3D Gaussian Splatting has emerged as a promising technique for high-quality 3D rendering, leading to increasing interest in integrating 3DGS into realism SLAM systems. However, existing methods face challenges such as Gaussian primitives redundancy, forgetting problem during continuous optimization, and difficulty in initializing primitives in monocular case due to lack of depth information. In order to achieve efficient and photorealistic mapping, we propose RP-SLAM, a 3D Gaussian splatting-based vision SLAM method for monocular and RGB-D cameras. RP-SLAM decouples camera poses estimation from Gaussian primitives optimization and consists of three key components. Firstly, we propose an efficient incremental mapping approach to achieve a compact and accurate representation of the scene through adaptive sampling and Gaussian primitives filtering. Secondly, a dynamic window optimization method is proposed to mitigate the forgetting problem and improve map consistency. Finally, for the monocular case, a monocular keyframe initialization method based on sparse point cloud is proposed to improve the initialization accuracy of Gaussian primitives, which provides a geometric basis for subsequent optimization. The results of numerous experiments demonstrate that RP-SLAM achieves state-of-the-art map rendering accuracy while ensuring real-time performance and model compactness.

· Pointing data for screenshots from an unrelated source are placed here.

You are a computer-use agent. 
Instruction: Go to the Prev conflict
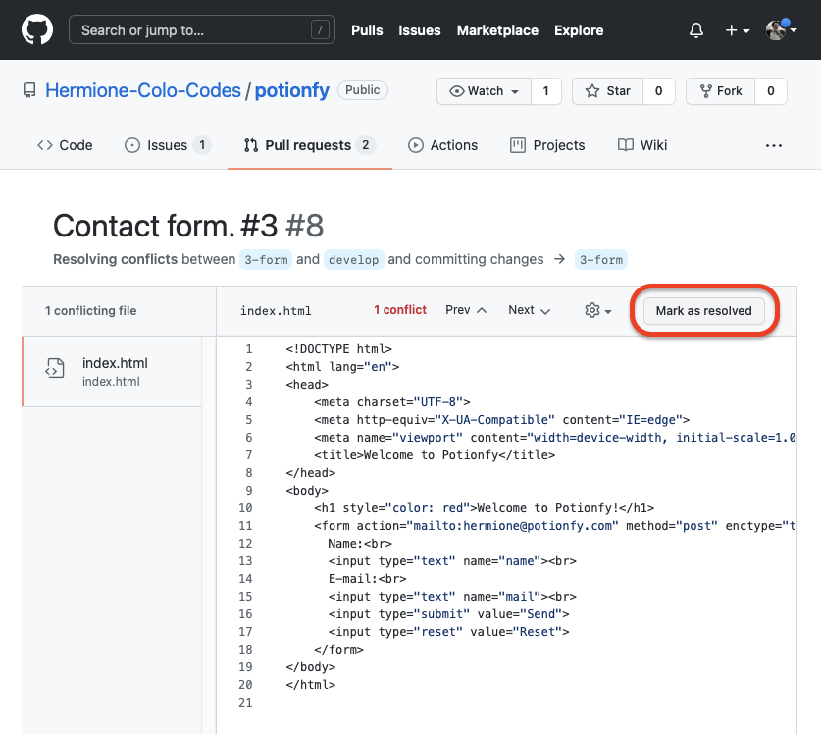466,310
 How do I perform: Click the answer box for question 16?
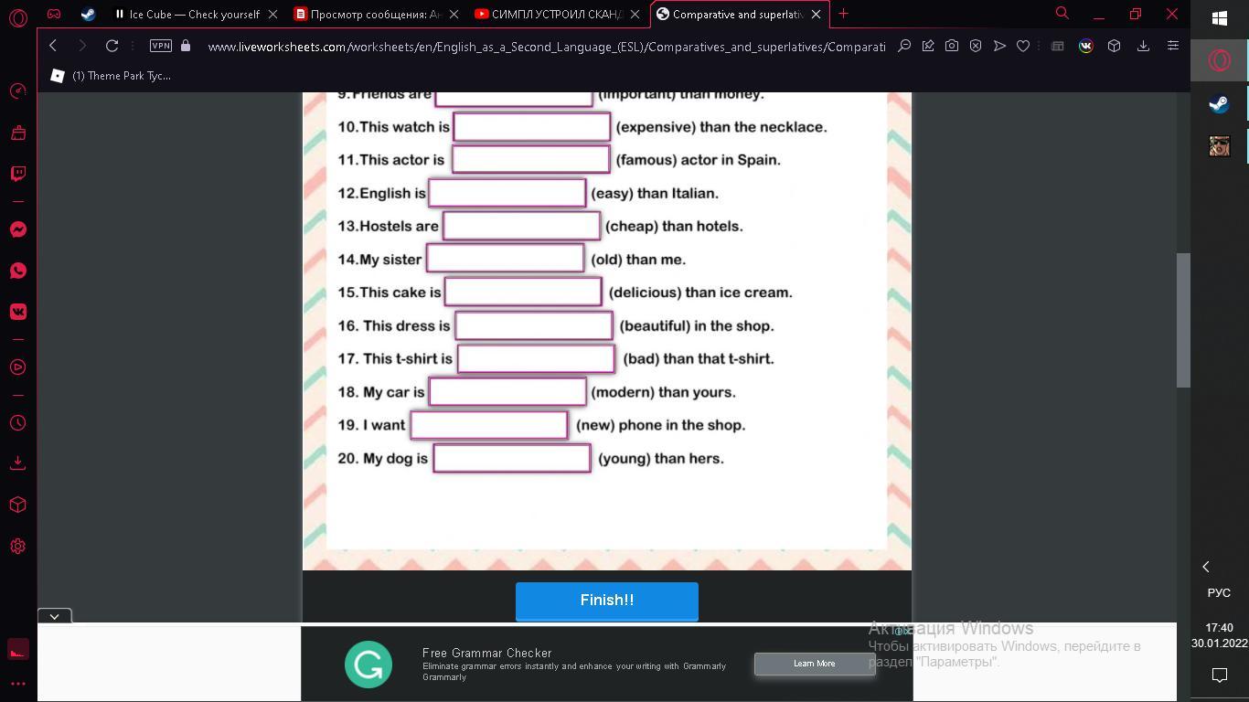pos(534,325)
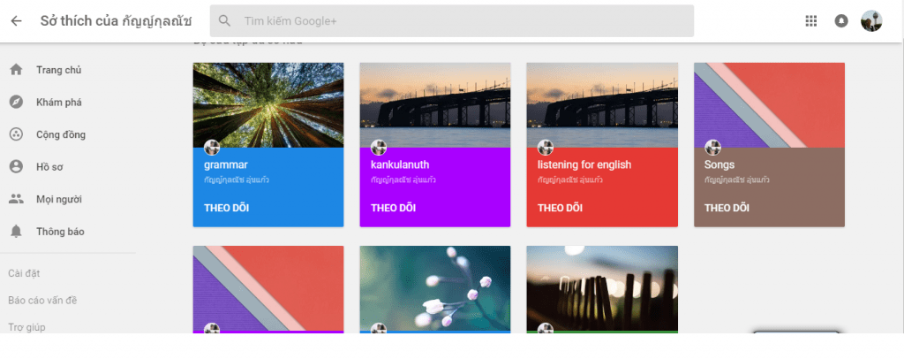This screenshot has width=904, height=359.
Task: Open the notifications bell in header
Action: click(841, 21)
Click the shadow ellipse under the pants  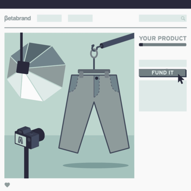point(96,165)
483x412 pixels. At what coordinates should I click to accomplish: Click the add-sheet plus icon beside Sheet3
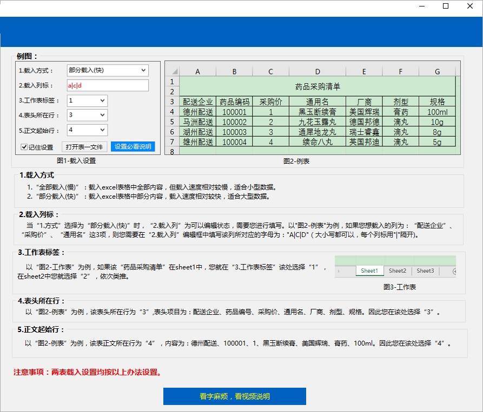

三维高斯点云技术(3D Gaussian Splatting)已经成为实现高质量三维渲染的一种有前景的方法,这使得将3DGS集成到真实感SLAM系统中的研究兴趣日益增长。然而,现有方法面临着高斯基元冗余、连续优化过程中遗忘问题以及在单目场景中由于缺乏深度信息而难以初始化基元等挑战。为实现高效且光真实感的映射,我们提出了RP-SLAM,这是一种基于三维高斯点云的视觉SLAM方法,适用于单目和RGB-D相机。RP-SLAM通过将相机位姿估计与高斯基元优化解耦,提出了一种高效的增量映射方法,通过自适应采样和高斯基元过滤实现对场景的紧凑且准确表示;引入了一种动态窗口优化方法,以缓解遗忘问题并提高地图一致性;针对单目场景,设计了一种基于稀疏点云的单目关键帧初始化方法,以提高高斯基元初始化的精度,为后续优化提供几何基础。大量实验结果表明,RP-SLAM在确保实时性能和模型紧凑性的同时,实现了业界领先的地图渲染精度。